Options to improve it
Instead of taking the number of views into account, we could consider the number of reads: the number of people who actually stay on the page, read it and try the code examples in the playground. It would also counter artificial likes from people wanting to push a playground to the top without reading it.
The Waning Factor
We value likes, but if we want to rank trendiness, then we have to take time into account, too. A topic that was trendy a month ago should not get the same attention as a topic that is trendy today. For you to get an idea of the waning factor’s effect, it makes a 1 day-old “like” weigh the same as 10 thirty-day-old likes.
The waning factor impacts the value of a like, inversely proportional to its age.
An old playground could resurface, if it still matters to people and gets likes.
The evolution of the ranking feels less continuous, since we update the age of likes once a day. It could greatly impact the ranking at once.
Options to improve it
To make this aging factor more accurate, we could also take into account the age of views. If an old playground suddenly gets a lot of reads, then it means it’s trendy again and should rank higher.
The Freshness Factor
Not all authors will promote their playgrounds. For this reason, the algorithm should allow fresh content to appear at the top for a while. Until the quality factor weighs in.
The freshness factor decreases as the number of views increases until a certain amount is reached, after which it is equal to 1; at this point the score is not impacted. Because showing a playground with just a handful of views as a trendy playground could look weird, we added a penalty for a playground with a very small number of views.
This factor values any kind of content and gives every topic the opportunity to be seen by a reasonable number of people.
The freshness factor has a maximum for a specific number of views. This number is arbitrary, and it’s quite difficult to determine what the right value should be.
Options to improve it
Once again, we could take reads into account instead of views. Having a “NEW” label could help, too, so people understand why fresh playgrounds get to the top.

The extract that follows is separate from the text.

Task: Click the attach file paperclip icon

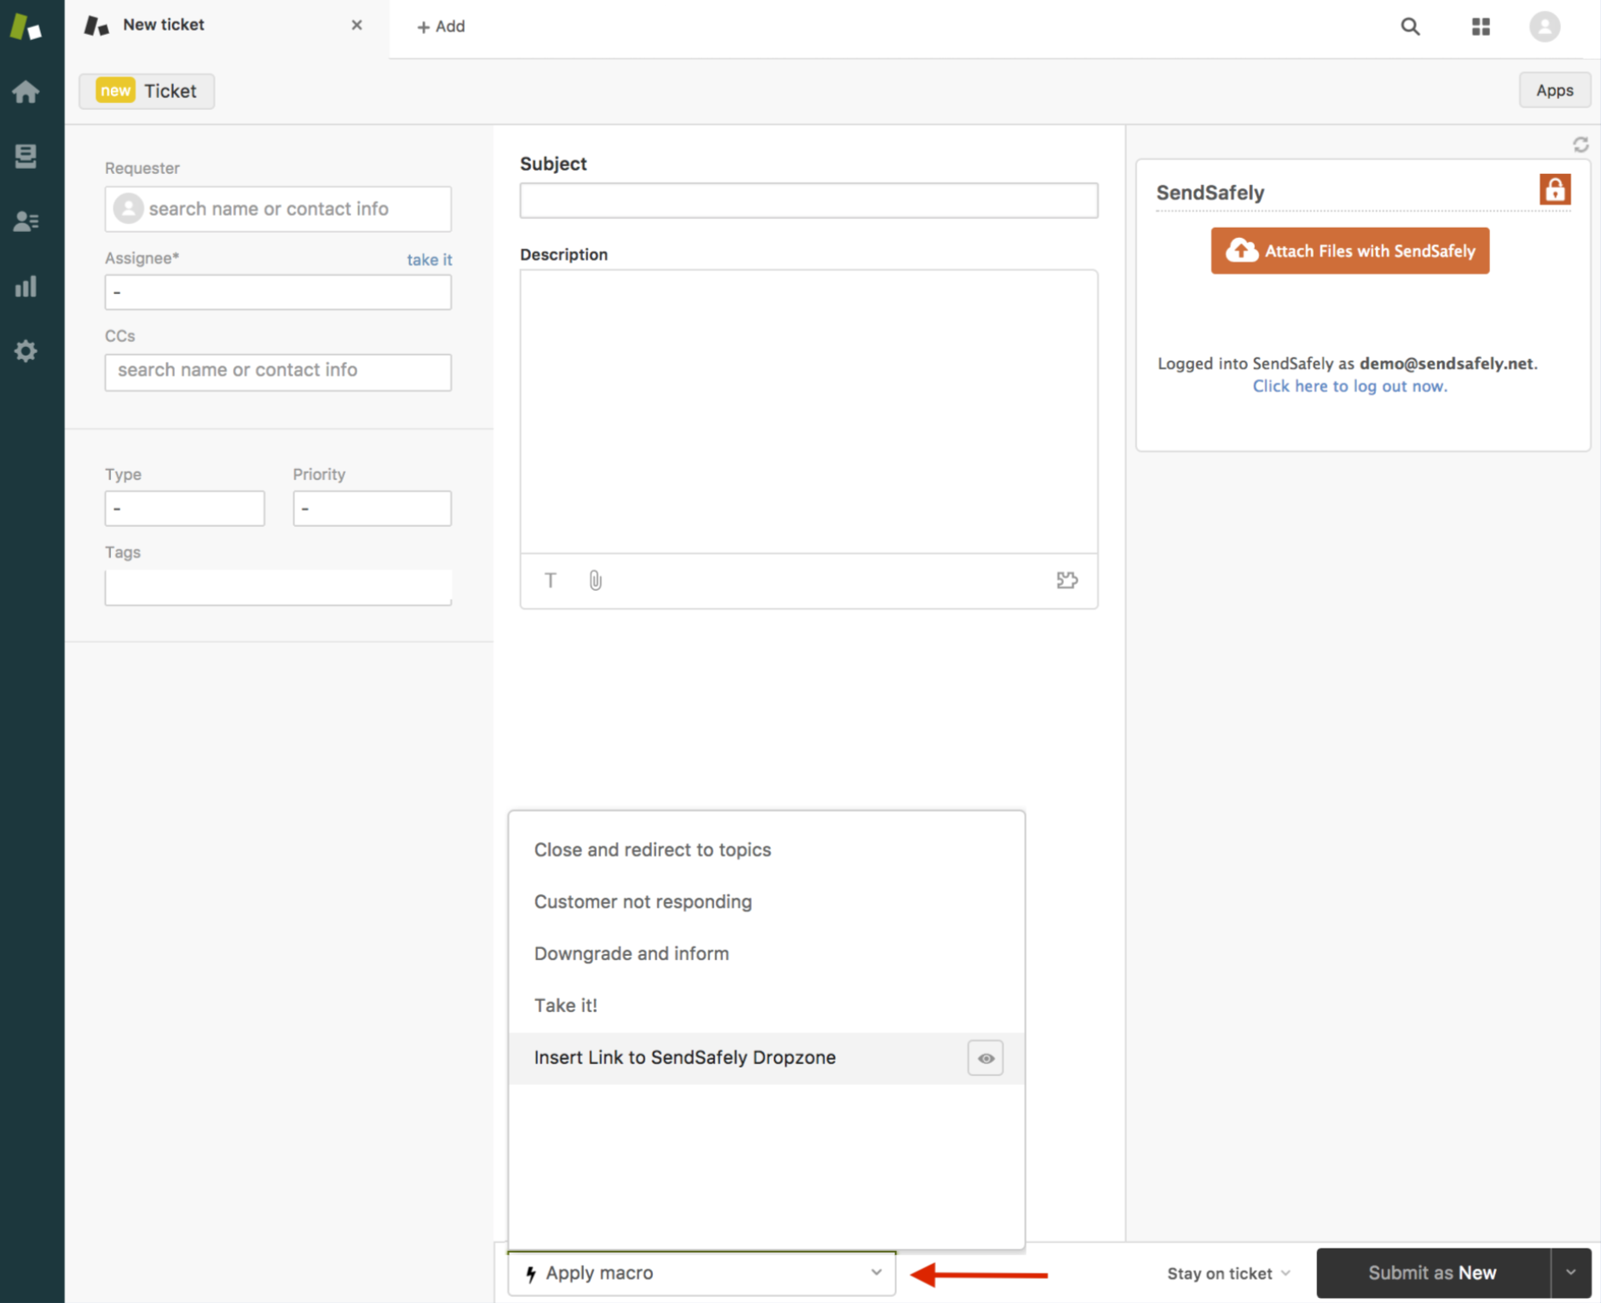Action: tap(595, 581)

The current version of the algorithm is not ideal. We’ll continue to look for ways to improve it. But we should keep in mind that the perfect algorithm doesn’t exist. There is always an edge case to take into account. Adding a factor to correct it just complexifies the whole algorithm, and possibly makes other factors less relevant.
We’ll analyze how the current version works in production, then start working on a second version. Meanwhile, don’t hesitate to tell us how we could improve it.